▸ **Problem details**
Output the lines verbatim, starting at the line containing "You are a computer-use agent." and continuing through the last line, inclusive. Omit the pictures from your output.

▸ **Rows**
=====
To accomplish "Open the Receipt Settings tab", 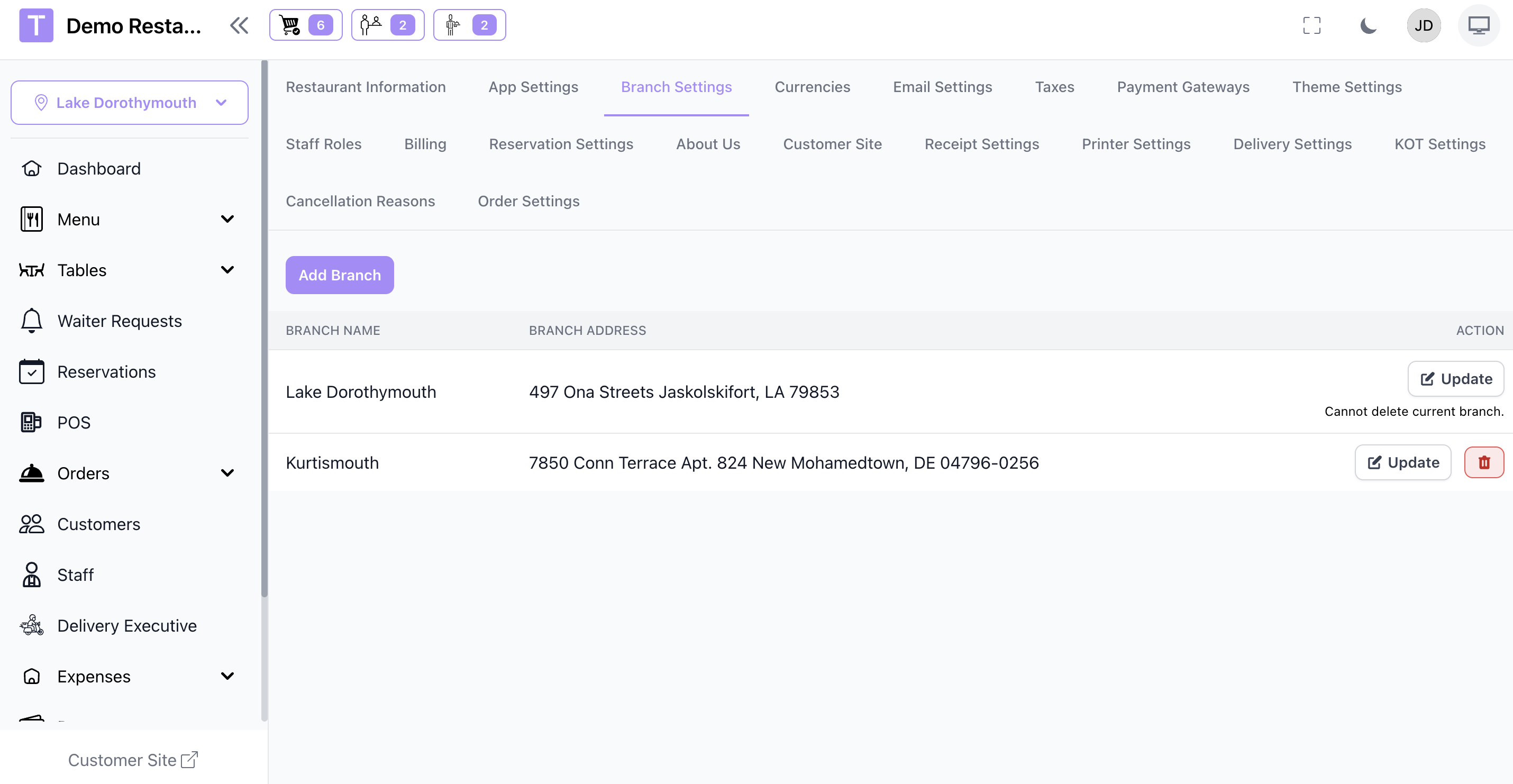I will (x=981, y=144).
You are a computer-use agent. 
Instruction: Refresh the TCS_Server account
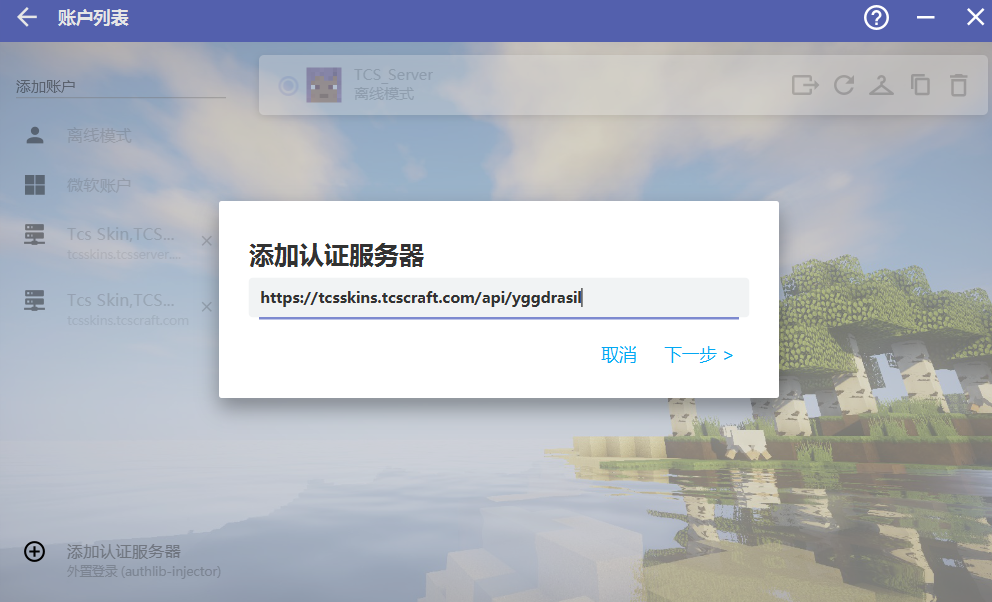click(844, 85)
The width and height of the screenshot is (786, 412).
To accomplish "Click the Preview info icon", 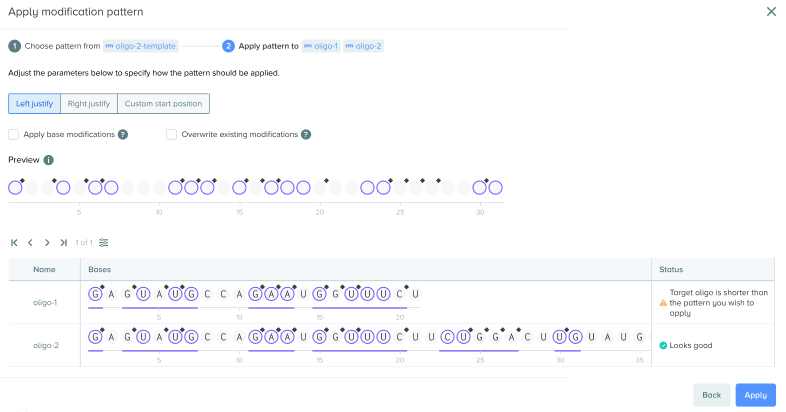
=====
▸ **Reply**
You are a computer-use agent. 
Instruction: Refresh the TCS_Server account
click(844, 85)
The width and height of the screenshot is (786, 412).
To accomplish "Click the Preview info icon", 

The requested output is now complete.